Ich wandte den Blick ab, und meine sechste Schwägerin beugte sich näher. „Stört dich das?“
Ich schüttelte den Kopf. Die sechste Schwägerin lächelte und sagte: „Eigentlich schweigen wir Schwägerinnen über solche Dinge, aber ich sehe, wie leid es dir tut, deshalb erzähle ich es dir. Die Familie An rettete dem Kaiser das Leben. Xiwens Eltern starben früh, und die Kaiserin nahm sie auf und umsorgte sie wie eine Tochter. Xiwen hing schon immer an dem siebten Prinzen, seit sie klein war. Die Kaiserin bevorzugte ihre eigene Familie und verheiratete dich mit ihr. Xiwen machte deswegen lange ein großes Theater. In einem Wutanfall flehte sie den Kaiser an, ihr eine Ehe zu gewähren, und so wurde sie mit dem achten Prinzen verlobt. Alle fürchten diese widerspenstige junge Dame. Da jeder weiß, dass er ihr etwas schuldet, wagt es niemand, sie zu provozieren.“
„Wenn es sich tatsächlich um gegenseitige Zuneigung handelt, dann ist es meine Schuld.“
Die sechste Schwägerin seufzte: „Aber du... du hast dir das Leid wirklich selbst zugefügt.“
Ich zupfte an ihrem Ärmel. „Du solltest wenigstens versuchen, den sechsten Bruder im Auge zu behalten. Ich glaube, er verliert gleich die Beherrschung.“
Die sechste Schwägerin ging eilig in das Nebenzimmer, und ich folgte ihr und kehrte zu meinem Platz zurück.
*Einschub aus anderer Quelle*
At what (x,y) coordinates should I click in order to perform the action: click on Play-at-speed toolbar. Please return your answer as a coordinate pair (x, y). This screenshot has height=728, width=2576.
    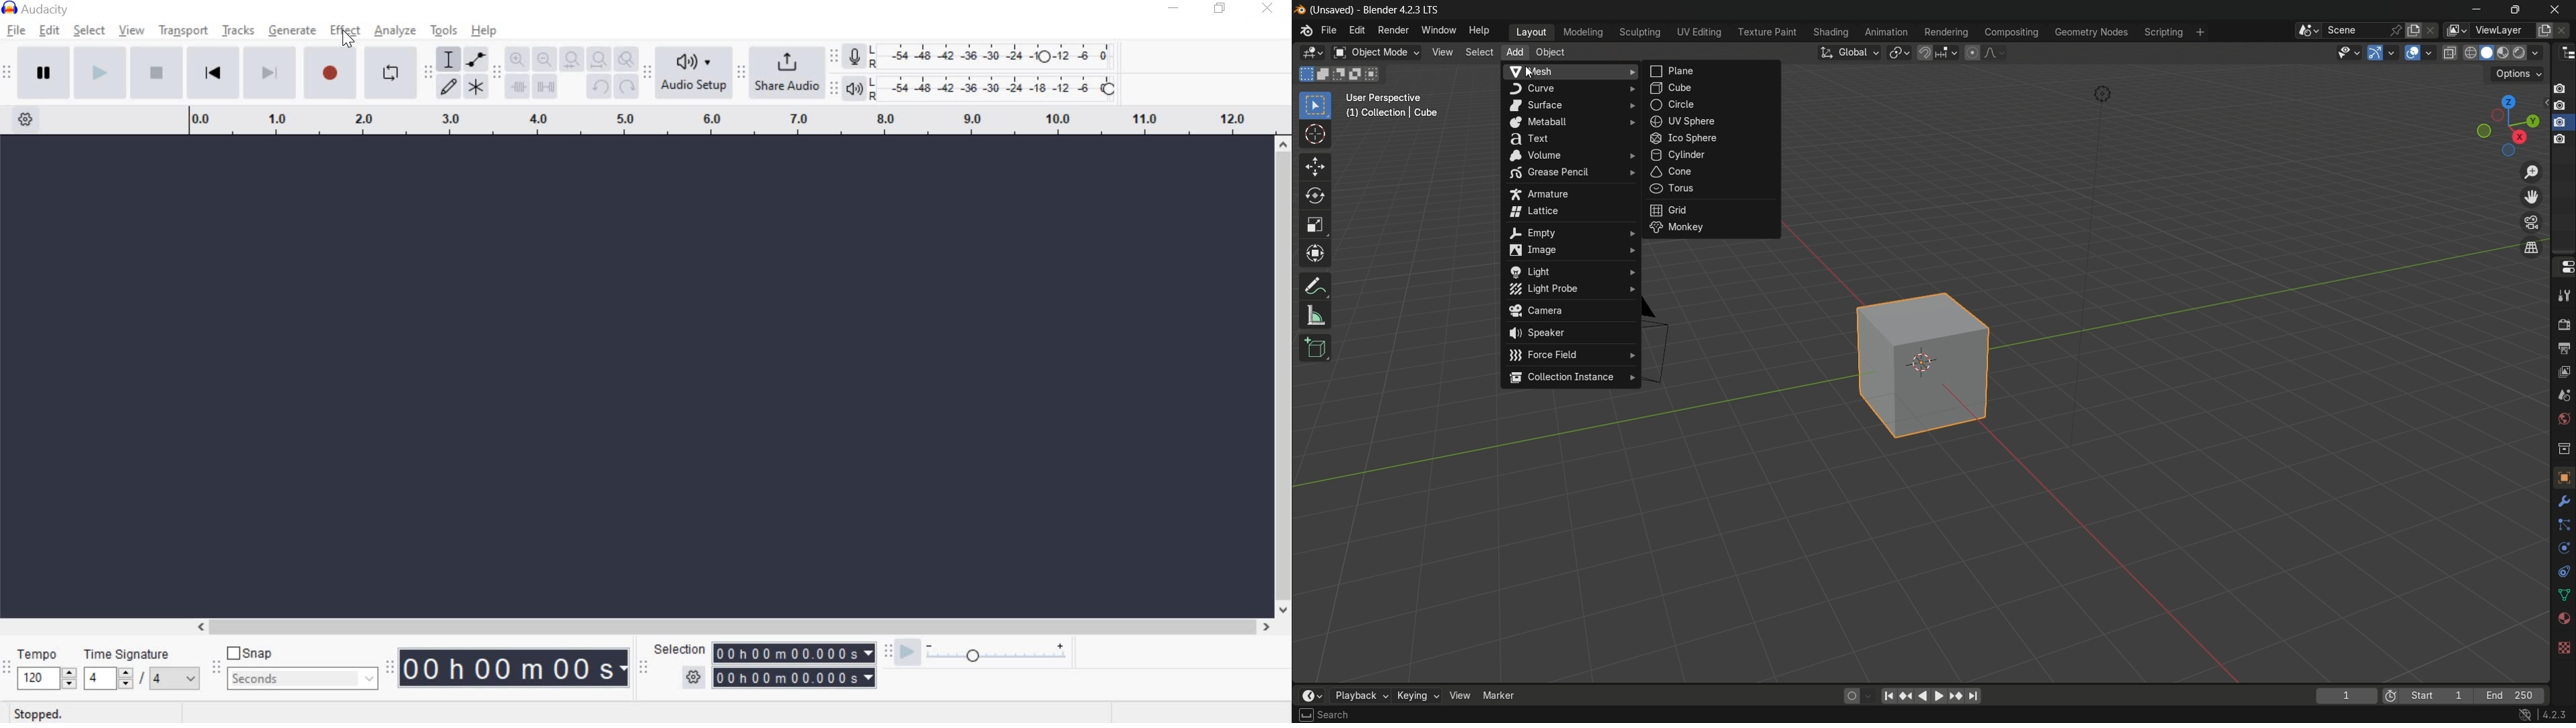
    Looking at the image, I should click on (891, 649).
Ich hatte mich gerade hingesetzt, als Xiwen aufstand, auf mich zueilte und sagte: „Ich möchte auf meine Schwägerin anstoßen.“
Ich lächelte schnell und gab das Glas zurück, aber Xiwen starrte mich nur regungslos an. Ich war wie erstarrt und zwang mich zu einem Lächeln. „Was ist los mit dir?“
„Meine siebte Schwägerin …“ Ihre Wangen waren gerötet, wahrscheinlich vom Alkohol. Ich hatte wirklich Angst, dass sie etwas sagen würde, was mir peinlich wäre. „Es ist schon seltsam, wie du meine siebte Schwägerin geworden bist. Welches Glück hatte mein siebter Bruder in seinem früheren Leben, dass er dich heiraten konnte … Aber du bist kein Übermensch. Du hast einfach nur das Glück, die Unterstützung deines Vaters, des Prinzen, und die Gunst des Kaisers zu haben.“
Meine Handflächen waren schweißnass, und ich warf Lu Li einen verstohlenen, verärgerten Blick zu. Er saß ruhig da, und ich spürte unzählige Blicke auf mir ruhen.